Experimental program
Comparison scheme
Effect test

Embodiment 1

[0036] Preparation of 5-(4-acetylpiperazin-1-yl)-2-hydroxybenzaldehyde

[0037] Add 269g (2.8mol) of methanesulfonic acid, 88g (0.4mol) of 4-(4-acetylpiperazin-1-yl)phenol and 56g (0.4mol) of urotropine into a 2L four-necked flask, stir and heat, The temperature was raised to 110° C., and the reaction was carried out for 3 hours. After the reaction is complete, keep stirring, add 1L of water, add 1L of ethyl acetate after the addition, then pour into a separation funnel, separate the ethyl ester layer, wash with water, add anhydrous magnesium sulfate to dry, filter, recover the ethyl acetate under reduced pressure, evaporate Dry to get 50g of oil. The yield is 50%. NMR(DMSO)δ2.0(S,3H), 3.30-3.60(d,4H), 3.81(s,4H), 6.87-7.13(d,1H), 7.65-7.76(d,2H), 10.26(s , 1H, -CHO)
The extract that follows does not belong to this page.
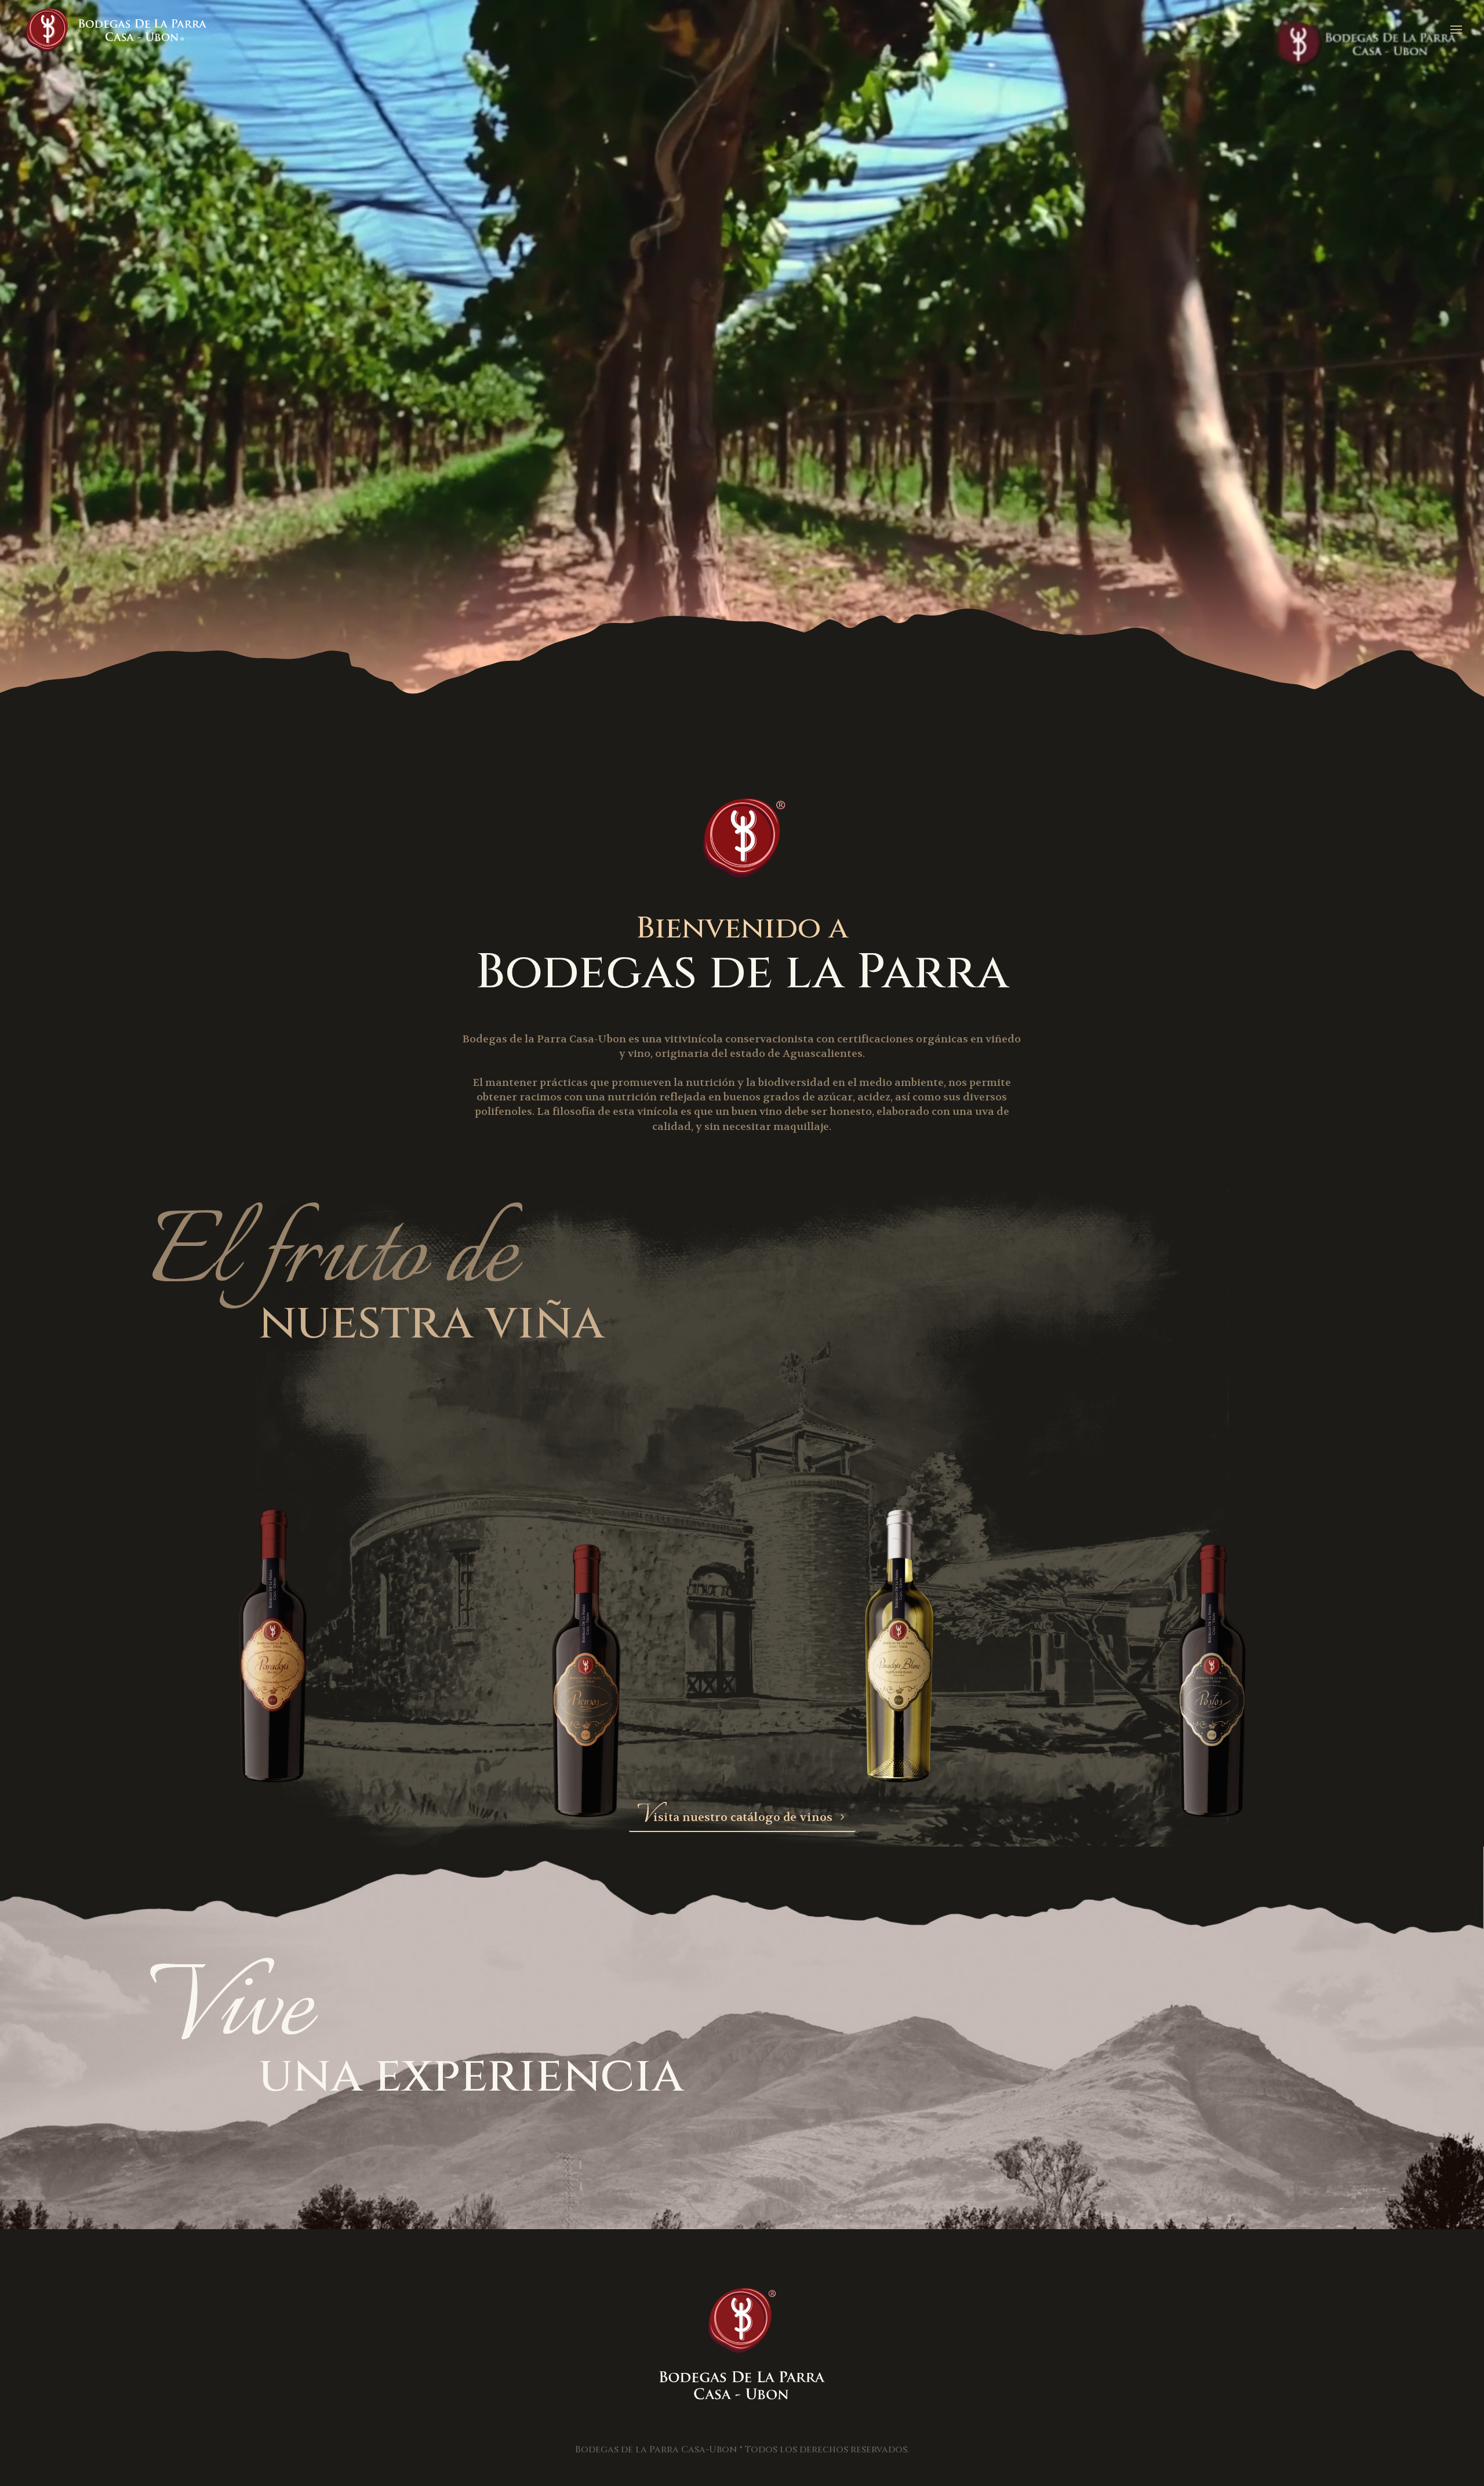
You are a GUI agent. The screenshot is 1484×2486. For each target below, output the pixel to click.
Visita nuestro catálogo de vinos (734, 1817)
[0038] The resulting solid can be isolated by dissolving in ethanol, adding hydrochloric acid ethanol solution dropwise, and drying the corresponding hydrochloride sample.

Embodiment 2

[0040] Preparation of 5-(4-tert-butoxycarbonylpiperazin-1-yl)-2-hydroxybenzaldehyde

[0041] Add 947g (2.8mol) of polyphosphoric acid, 78g (0.28mol) of 4-(4-tert-butoxycarbonylpiperazin-1-yl)phenol and 78g (0.56mol) of urotropine into a 2L four-neck flask , stirred and heated, the temperature was raised to 90°C, and the reaction was carried out for 1 hour. After the reaction is complete, keep stirring, add 1L of water, add 1L of ethyl acetate after the addition, then pour into a separation funnel, separate the ethyl ester layer, wash with water, add anhydrous magnesium sulfate to dry, filter, recover the ethyl acetate under reduced pressure, evaporate Dry to get 38g of oil. The yield is 45%. mp84-86°C; MS306 (M+), 250 (100%), 233, 176, 164.

Embodiment 3

[0043] Preparation of 5-(4-benzylpiperazin-1-yl)-2-hydroxybenzaldehyde

[0044] Add 319g (2.8mol) of trifluoroacetic acid, 150g (0.56mol) of 4-(4-benzylpiperazin-1-yl)phenol and 78g (0.56mol) of urotropine into a 2L four-neck flask, stir and heat , heated up to 100°C, and reacted for 2 hours. After the reaction is complete, keep stirring, add 1L of water, add 1L of ethyl acetate after the addition, then pour into a separation funnel, separate the ethyl ester layer, wash with water, add anhydrous magnesium sulfate to dry, filter, recover the ethyl acetate under reduced pressure, evaporate 69g of oil was obtained after drying. The yield is 42%. mp 101-103°C; MS 296 (M+), 205, 119, 91 (100%).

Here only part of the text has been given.